Introduction
For this project, I built a prompt that allows the user to select a topic of their choice. Once the topic is selected this project will collect posts from Bluesky, clean the text data, perform a word frequency analysis, identify the most common terms, and create a word cloud visualization.
Load Required Packages
Authenticate with Bluesky
This code logs in to Bluesky using the AT Protocol API.
Collect Bluesky Posts
query <- rstudioapi::showPrompt(
title = "Bluesky Search Topic",
message = "Enter your Bluesky search topic:",
# default = "Heather Cox Richardson"
)
max_posts <- 100
query## [1] "RMarkdown"
posts_list <- list()
cursor <- NULL
while (length(posts_list) < max_posts) {
req <- request("https://bsky.social/xrpc/app.bsky.feed.searchPosts") |>
req_headers(Authorization = paste("Bearer", access_token)) |>
req_url_query(
q = query,
limit = 25,
sort = "latest"
)
if (!is.null(cursor)) {
req <- req |>
req_url_query(cursor = cursor)
}
response <- req |>
req_perform()
data <- resp_body_json(response, simplifyVector = FALSE)

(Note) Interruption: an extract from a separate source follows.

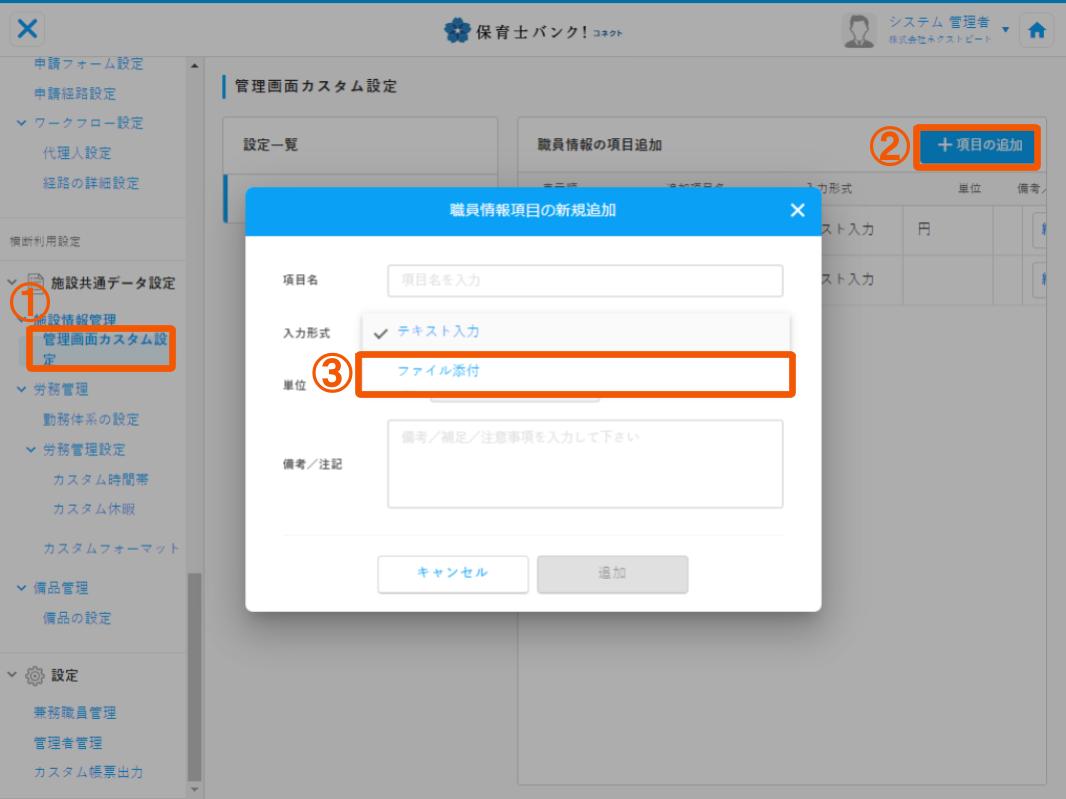The image size is (1066, 799).
Task: Collapse the 労務管理 section
Action: [21, 389]
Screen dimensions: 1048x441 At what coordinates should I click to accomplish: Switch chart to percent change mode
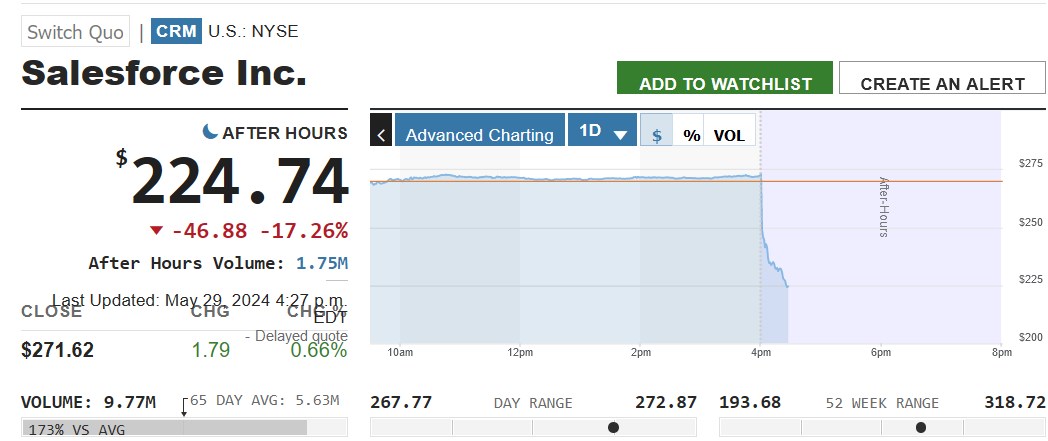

if (length(data$posts) == 0) {
break
}
for (post in data$posts) {
post_text <- post$record$text
author <- post$author$handle
created_at <- post$record$createdAt
like_count <- ifelse(is.null(post$likeCount), 0, post$likeCount)
repost_count <- ifelse(is.null(post$repostCount), 0, post$repostCount)
reply_count <- ifelse(is.null(post$replyCount), 0, post$replyCount)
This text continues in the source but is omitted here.